Retype the data below line for line, with no changes.

Text and item location entries
Start

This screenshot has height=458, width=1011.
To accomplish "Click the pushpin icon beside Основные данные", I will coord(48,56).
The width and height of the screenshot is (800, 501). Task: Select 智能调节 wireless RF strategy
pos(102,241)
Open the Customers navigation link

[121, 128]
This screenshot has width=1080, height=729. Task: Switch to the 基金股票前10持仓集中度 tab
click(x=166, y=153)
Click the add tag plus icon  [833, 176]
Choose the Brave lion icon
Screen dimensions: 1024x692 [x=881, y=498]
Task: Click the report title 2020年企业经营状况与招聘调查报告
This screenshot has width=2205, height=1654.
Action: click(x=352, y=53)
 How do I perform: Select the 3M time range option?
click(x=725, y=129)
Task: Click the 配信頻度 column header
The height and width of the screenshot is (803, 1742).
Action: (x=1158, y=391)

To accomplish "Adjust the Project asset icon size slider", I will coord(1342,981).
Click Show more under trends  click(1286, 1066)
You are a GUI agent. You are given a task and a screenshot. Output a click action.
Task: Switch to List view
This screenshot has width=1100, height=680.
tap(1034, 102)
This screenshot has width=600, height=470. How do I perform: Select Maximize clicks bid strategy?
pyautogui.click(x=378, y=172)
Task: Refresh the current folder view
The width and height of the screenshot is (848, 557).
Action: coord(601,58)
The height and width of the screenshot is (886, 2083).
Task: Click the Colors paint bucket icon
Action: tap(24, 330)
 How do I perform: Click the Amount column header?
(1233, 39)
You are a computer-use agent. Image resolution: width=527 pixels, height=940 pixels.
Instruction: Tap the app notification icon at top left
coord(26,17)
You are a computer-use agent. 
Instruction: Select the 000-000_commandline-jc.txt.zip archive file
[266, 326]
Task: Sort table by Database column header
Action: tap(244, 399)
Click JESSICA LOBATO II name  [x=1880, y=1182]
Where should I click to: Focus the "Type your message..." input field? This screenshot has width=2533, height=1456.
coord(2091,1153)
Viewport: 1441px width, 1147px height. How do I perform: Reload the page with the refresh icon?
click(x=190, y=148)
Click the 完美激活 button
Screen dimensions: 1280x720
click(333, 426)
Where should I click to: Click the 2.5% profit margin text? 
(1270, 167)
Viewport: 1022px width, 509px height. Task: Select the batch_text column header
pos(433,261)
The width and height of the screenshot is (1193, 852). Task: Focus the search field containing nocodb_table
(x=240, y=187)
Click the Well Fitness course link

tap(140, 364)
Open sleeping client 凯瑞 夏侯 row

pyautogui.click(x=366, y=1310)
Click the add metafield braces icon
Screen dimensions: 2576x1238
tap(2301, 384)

End

RESPONSE BELOW
This screenshot has height=458, width=1011.
To accomplish "Click the pushpin icon beside Основные данные", I will coord(48,56).
The width and height of the screenshot is (800, 501). Task: Select 智能调节 wireless RF strategy
pos(102,241)
Open the Customers navigation link

[121, 128]
This screenshot has width=1080, height=729. Task: Switch to the 基金股票前10持仓集中度 tab
click(x=166, y=153)
Click the add tag plus icon  [833, 176]
Choose the Brave lion icon
Screen dimensions: 1024x692 [x=881, y=498]
Task: Click the report title 2020年企业经营状况与招聘调查报告
This screenshot has width=2205, height=1654.
Action: click(x=352, y=53)
 How do I perform: Select the 3M time range option?
click(x=725, y=129)
Task: Click the 配信頻度 column header
The height and width of the screenshot is (803, 1742).
Action: (x=1158, y=391)

To accomplish "Adjust the Project asset icon size slider", I will coord(1342,981).
Click Show more under trends  click(1286, 1066)
You are a GUI agent. You are given a task and a screenshot. Output a click action.
Task: Switch to List view
This screenshot has width=1100, height=680.
tap(1034, 102)
This screenshot has width=600, height=470. How do I perform: Select Maximize clicks bid strategy?
pyautogui.click(x=378, y=172)
Task: Refresh the current folder view
The width and height of the screenshot is (848, 557).
Action: coord(601,58)
The height and width of the screenshot is (886, 2083).
Task: Click the Colors paint bucket icon
Action: tap(24, 330)
 How do I perform: Click the Amount column header?
(1233, 39)
You are a computer-use agent. Image resolution: width=527 pixels, height=940 pixels.
Instruction: Tap the app notification icon at top left
coord(26,17)
You are a computer-use agent. 
Instruction: Select the 000-000_commandline-jc.txt.zip archive file
[266, 326]
Task: Sort table by Database column header
Action: tap(244, 399)
Click JESSICA LOBATO II name  [x=1880, y=1182]
Where should I click to: Focus the "Type your message..." input field? This screenshot has width=2533, height=1456.
coord(2091,1153)
Viewport: 1441px width, 1147px height. How do I perform: Reload the page with the refresh icon?
click(x=190, y=148)
Click the 完美激活 button
Screen dimensions: 1280x720
click(333, 426)
Where should I click to: Click the 2.5% profit margin text? 
(1270, 167)
Viewport: 1022px width, 509px height. Task: Select the batch_text column header
pos(433,261)
The width and height of the screenshot is (1193, 852). Task: Focus the search field containing nocodb_table
(x=240, y=187)
Click the Well Fitness course link

tap(140, 364)
Open sleeping client 凯瑞 夏侯 row

pyautogui.click(x=366, y=1310)
Click the add metafield braces icon
Screen dimensions: 2576x1238
tap(2301, 384)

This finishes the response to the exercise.